Nina Quante has always been fascinated with quantifying things. It stood to reason that she would turn her passion into a profession. Today, as a data scientist, she supports the Freudenberg Group to identify potential areas for optimization. In determining problems and deriving solutions, she puts the mystery of huge datasets to work.
Quante loves a challenge – especially in her free-time. The 31-year-old enjoys taking part in running events, her sights firmly set on running a half marathon. Not even the idea of a triathlon daunts her. Born in Hanover, Quante had already stepped into unknown territory during her International Economics studies in Tübingen and Göttingen. She not only completed a semester in Spain, but later, also went to Shanghai. “I wanted to experience first-hand what drives China and how the country became what it is.” In 2015, while witnessing a nation amidst enormous upheaval, she could still make out the origins of the country from the cityscape.
I wanted to experience first-hand what drives China and how the country became what it is.
Nina Quante, data scientist
A fascination for numbers and international economics
In addition to internationality, Quante was fascinated with something else during her studies: Data analysis. “My degree largely involved quantitative subjects such as econometrics, statistics and exploratory data analysis. I focused my studies on these subjects very early on, since I have a passion for numbers and what can be derived from them,” says Quante.
Our task is to ascertain correlations which are not at first sight obvious from the data we collect, and to derive decisions.
So Quante’s career path to Data Scientist was already mapped out. But what precisely does a data scientist do? Quante answers: “Our task is to ascertain correlations which are not at first sight obvious from the data we collect, and to derive decisions.” In essence, it means taking a data-based approach to solving problems. At Freudenberg, the focus is on improving product quality, and making development and production processes more efficient.
For Quante, fully understanding her colleagues’ concerns is key. Only then, does she focus her attention on the data collected from sensors.
First, she cleans up the data. Then, she prepares it to optimize the oftentimes sub-optimal data quality. “The more data we have, the easier it is for us to write an algorithm. This allows us to shed light on those factors that affect a result, and which are generally also at the root of the problem,” says Quante.
The data-based approach was entirely new for Freudenberg’s Business Groups. The traditional approach had always been to closely examine the production process and adapt it. Now, digitalization allows data scientists, like Quante, to take a deep dive into production processes which then paves the way for additional value-adding solutions.
Varied sphere of activity
Alongside a cool head, the economist’s job also demands perseverance. Achievement of a goal is an iterative process whereby individual steps are adjusted until the results are informative enough. “Over time, you develop a very good sense of what is right”, Quante says, stressing how important experience is. For her, not all data is the same. It depends on the context in which the data is collected. As Quante points out, major differences also exist from industry to industry.

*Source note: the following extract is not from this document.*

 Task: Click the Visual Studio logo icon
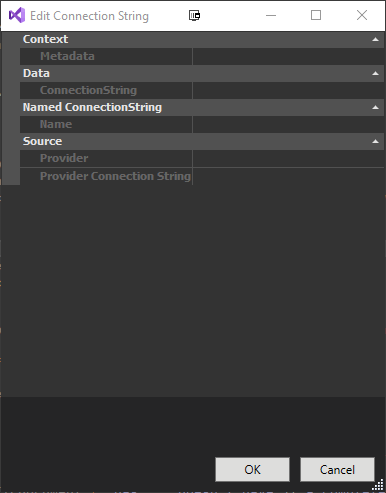point(17,15)
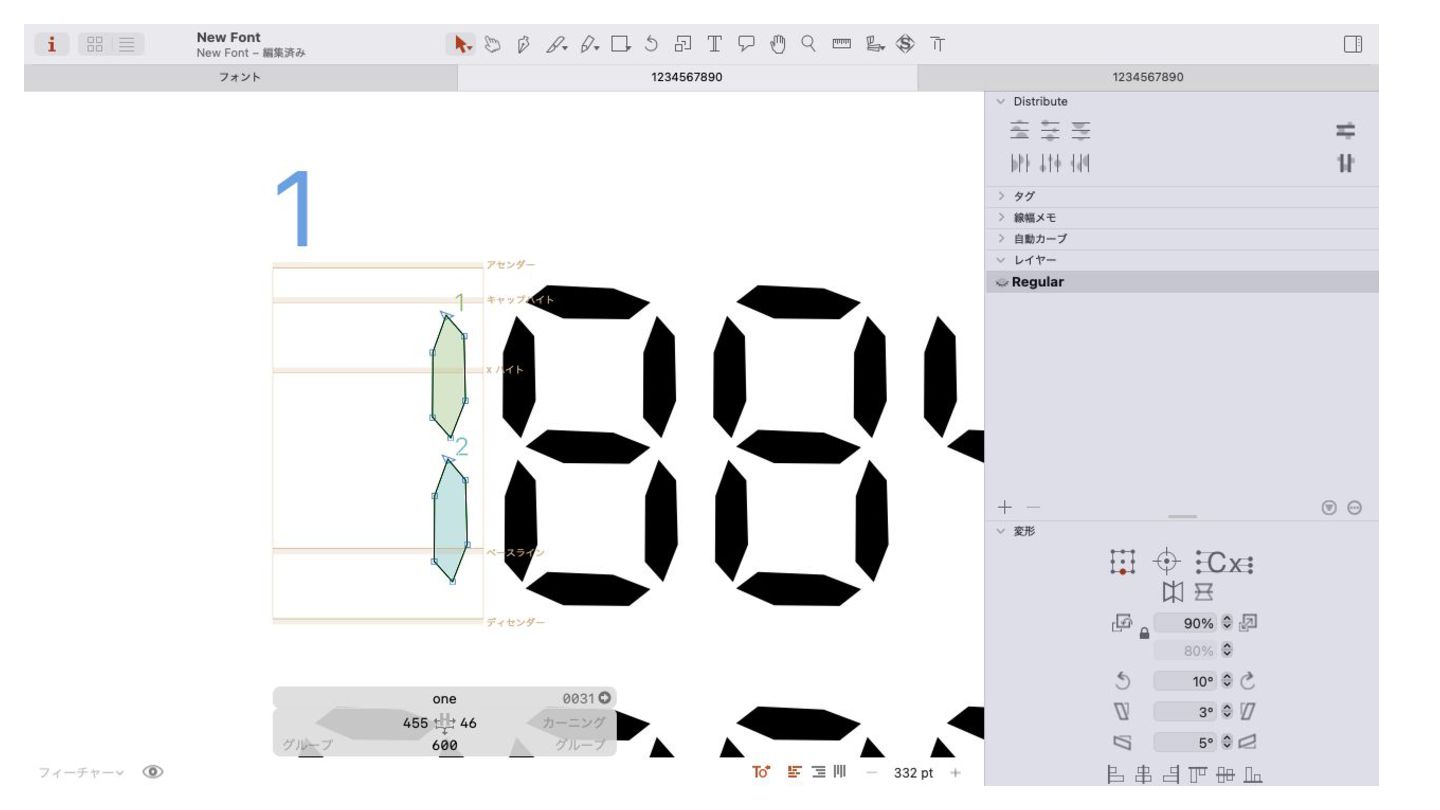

Over time, you develop a very good sense of what is right
Since 2019, she has used her expertise to support many Freudenberg Business Groups and is delighted to work in such a diverse environment: “During my studies, I had the opportunity to get to know a major automotive supplier. I enjoyed it very much there: So, when I joined Freudenberg, I was looking for a varied job in an international company. And my expectations have been met.”

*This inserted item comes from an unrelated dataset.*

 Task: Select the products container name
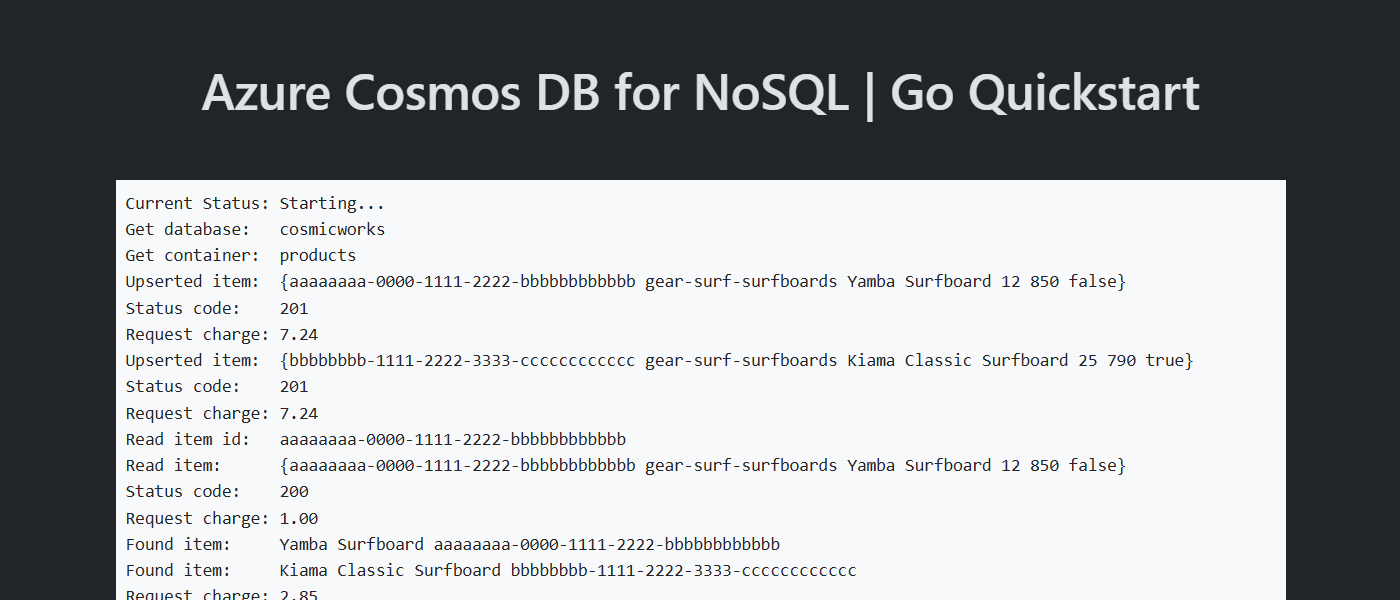(x=318, y=256)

The solution lies in one gigabyte of data
At Freudenberg, Quante deals with cleaning agents, filters, seals, and nonwovens. Recently, with the latter, she had a challenge on her hands. Freudenberg nonwoven carpets are used in cars. But in rare cases, irregularities can occur during processing of the fleece, which might lead to complaints. Fortunately, Freudenberg had already identified the cause. The nonwoven material is formed by taking melted polymers, processing them into fibers and depositing them onto a collection belt. The fibers mustn’t be allowed to tear, however. When this does occur, it results in irregularities in the fleece. The challenge was to establish what was behind the tear. An unsolved mystery, until Quante, together with another Data Scientist and a Data Engineer, analyzed the process and quality of data recorded over several years. The three scientists made a careful evaluation of a gigabyte of data. They established the cause, presented their results, and suggested solutions to those responsible. “Our counterparts greatly appreciated our findings. But for other colleagues, our results were a surprise since they had expected a different outcome,” says Quante. “When looking for solutions, we aim to provide our colleagues with interim results and illustrate them in a comprehensible way. This not only leads to improved understanding, but also to greater acceptance.”

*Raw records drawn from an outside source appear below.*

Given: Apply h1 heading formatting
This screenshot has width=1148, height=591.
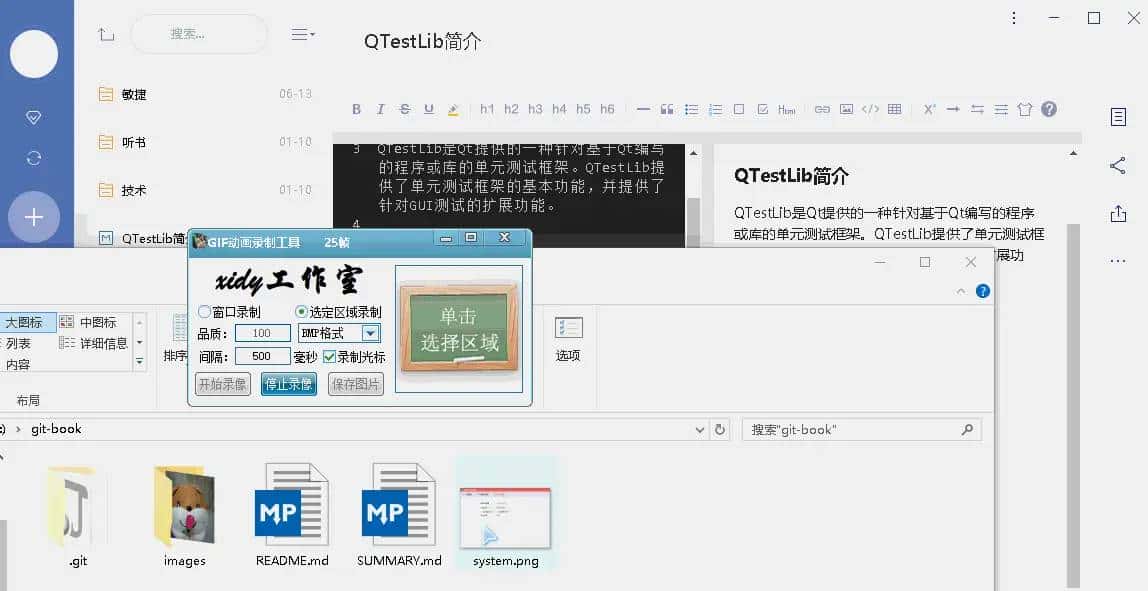Looking at the screenshot, I should pyautogui.click(x=487, y=109).
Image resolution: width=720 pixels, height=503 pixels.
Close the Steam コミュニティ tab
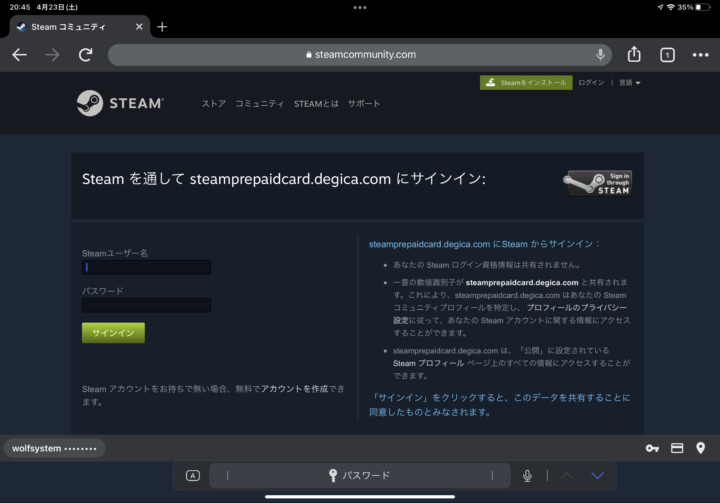coord(138,27)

Freudenberg values the work of its data analysts and recognizes their contribution to the success of the business. Quante’s team consists of mathematicians, economists and mechanical engineers, young and experienced employees. “Our basic interest is always the same. We seek to find hidden correlations from the data.” To do this, the team relies on new technologies. “Sensors have been recording data for many years. But now, thanks to cloud computing and enormous computing power, we can achieve added value from the data.” For data scientists like Nina Quante, this helps to solve various problems. Albeit that they “only” now know why irregularities occur in the nonwovens at Freudenberg and how to prevent them.
Our basic interest is always the same. We seek to find hidden correlations from the data.